Right. So, I live two blocks from Central Park, and they’ve got free movies in the summer. About a month ago, we saw that there was a free movie. It was about the chef José Andrés, and it was called We Feed People. So, we went over to Central Park, sat down, dusk came, and the movie came on. I just learned this wonderful story about this famous, world-beating chef at the top of his profession who really gives himself to helping people in need from natural disasters. He brings his team out there. They’ve got to do logistics. They’ve got to manage people. They’ve got to do planning. And whether it’s an earthquake or a flood, he gets in there with the same passion he brings to his own kitchens, and he just cooks for people. It’s a documentary, so he’s looking at the camera. But he’s saying, 'This is a very basic need,' and he’s getting into these niches before the official sector gets in there to help. But this is a guy who doesn’t need to do this, right? He’s an accomplished, world-beating chef, but he’s taking a big chunk of his time and resources and going in to help people in need. I just thought it was super inspirational. So, I’m trying to look outside of the economics profession when I can.
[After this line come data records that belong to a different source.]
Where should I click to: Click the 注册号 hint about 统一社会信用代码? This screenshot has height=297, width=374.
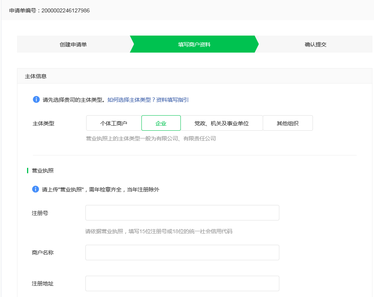158,231
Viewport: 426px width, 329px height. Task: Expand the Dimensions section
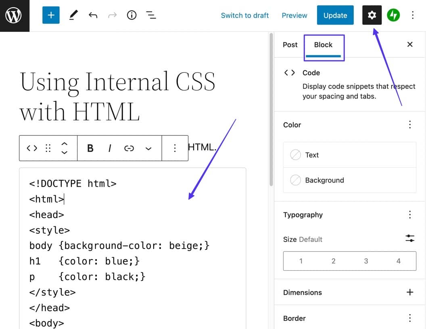409,292
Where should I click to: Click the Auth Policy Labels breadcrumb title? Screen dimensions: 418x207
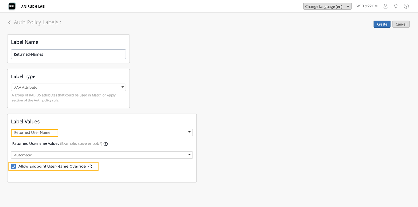point(37,22)
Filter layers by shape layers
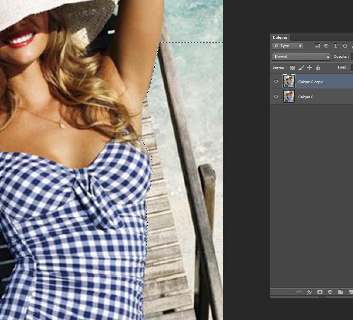Screen dimensions: 353x320 click(345, 46)
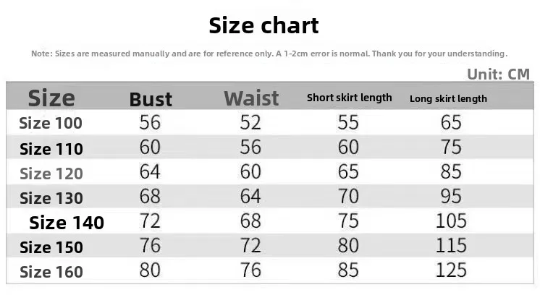The height and width of the screenshot is (295, 540).
Task: Click the Size column header
Action: 51,98
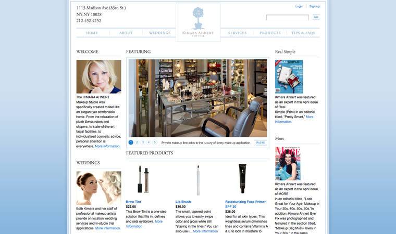Open the Brow Tint title link
This screenshot has width=396, height=234.
[x=133, y=202]
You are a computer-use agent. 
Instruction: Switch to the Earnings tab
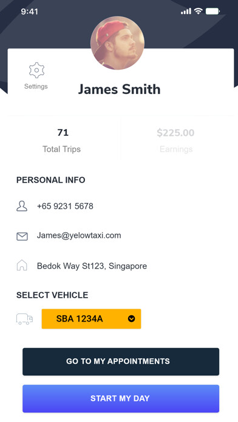pyautogui.click(x=175, y=140)
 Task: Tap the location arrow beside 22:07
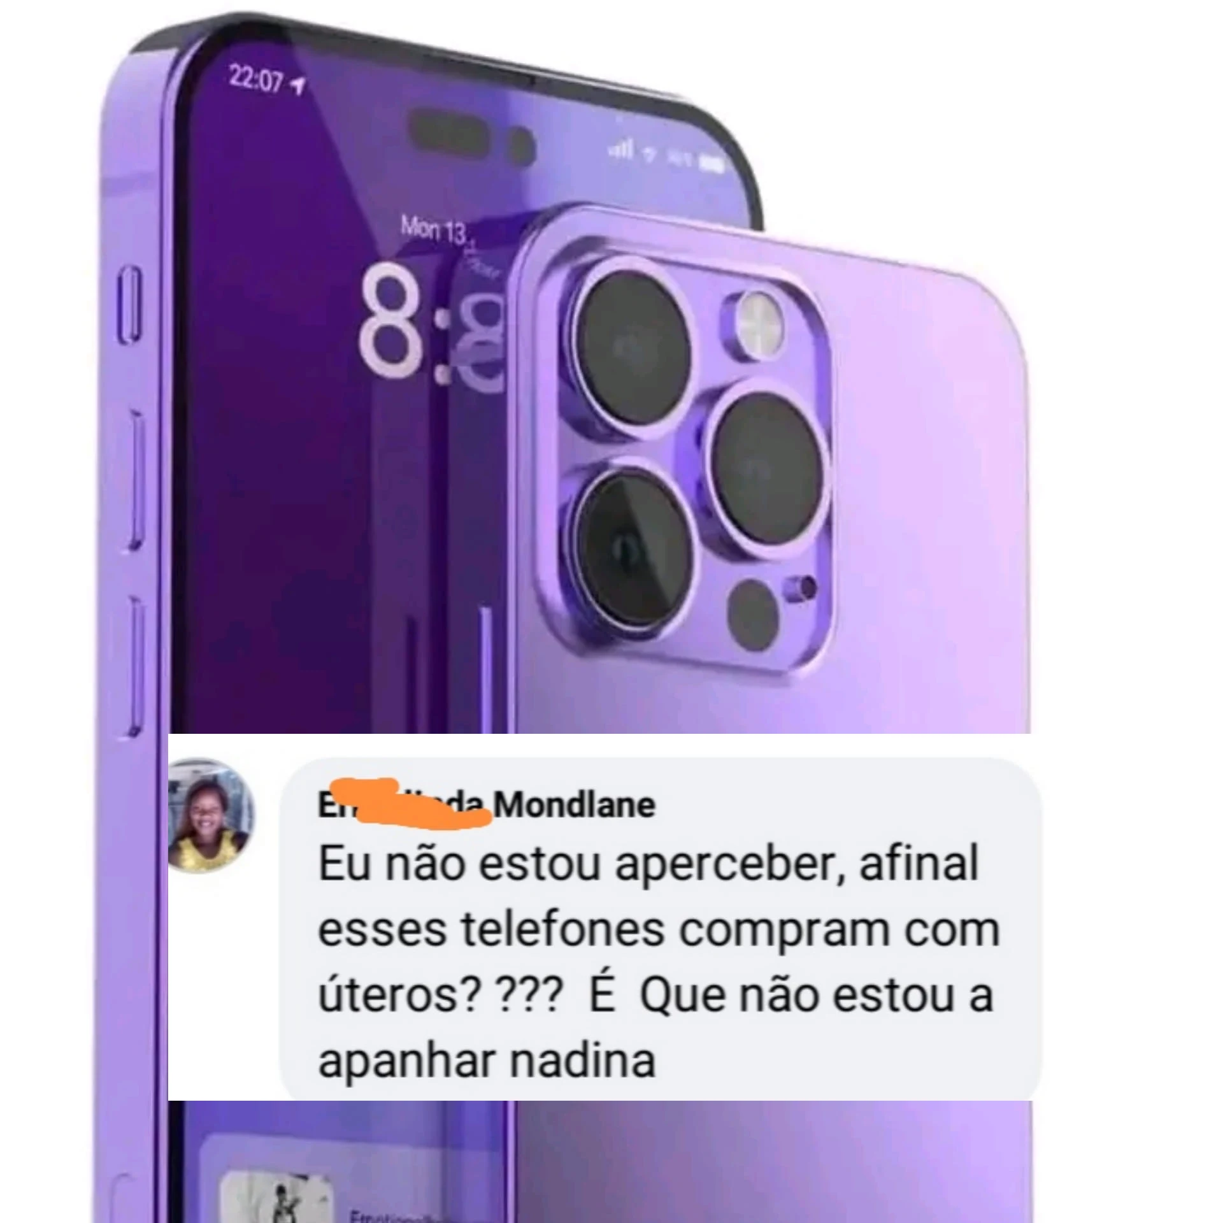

But I just thought it was a wonderful example of someone who didn’t need to do something but really threw himself into it and has tried to help others by doing good. I thought that was fantastic

Joe Cass   00:35:24

Great. Thanks, Paul. So Larry, last question for the podcast goes to you. So typically on this podcast, we interview leaders, influential individuals from the world of finance and beyond really. So this isn't you giving endorsement, but just thinking about everyone you've met or worked with or even seen from afar, who do you think would be an interesting potential future guest I should ask to join the show.

Larry Summers   00:35:49

I've learned an enormous amount over the years from my good friend, Bob Rubin and my former boss at the Treasury Department. He's been watching financial markets and public policy for many decades. Of a quite different kind, I think one of the best economics books written over the last several years was by my student, Brad DeLong, entitled Slouching towards Utopia that gives a really quite different perspective on how there was a once-in-human history sea change towards a growth reality sometime during the 19th century. And I think he would be a very interesting guest for you as well.

Joe Cass   00:36:37

Great. Paul, you are nodding. I'm assuming you've read that book, too.

Paul Gruenwald   00:36:41

I read Brad's book. I like the way he calls the year 1870 year 1, and then he sort of takes it from there on all the innovation that happened in the late 19th century. It was a fantastic way of looking at the world.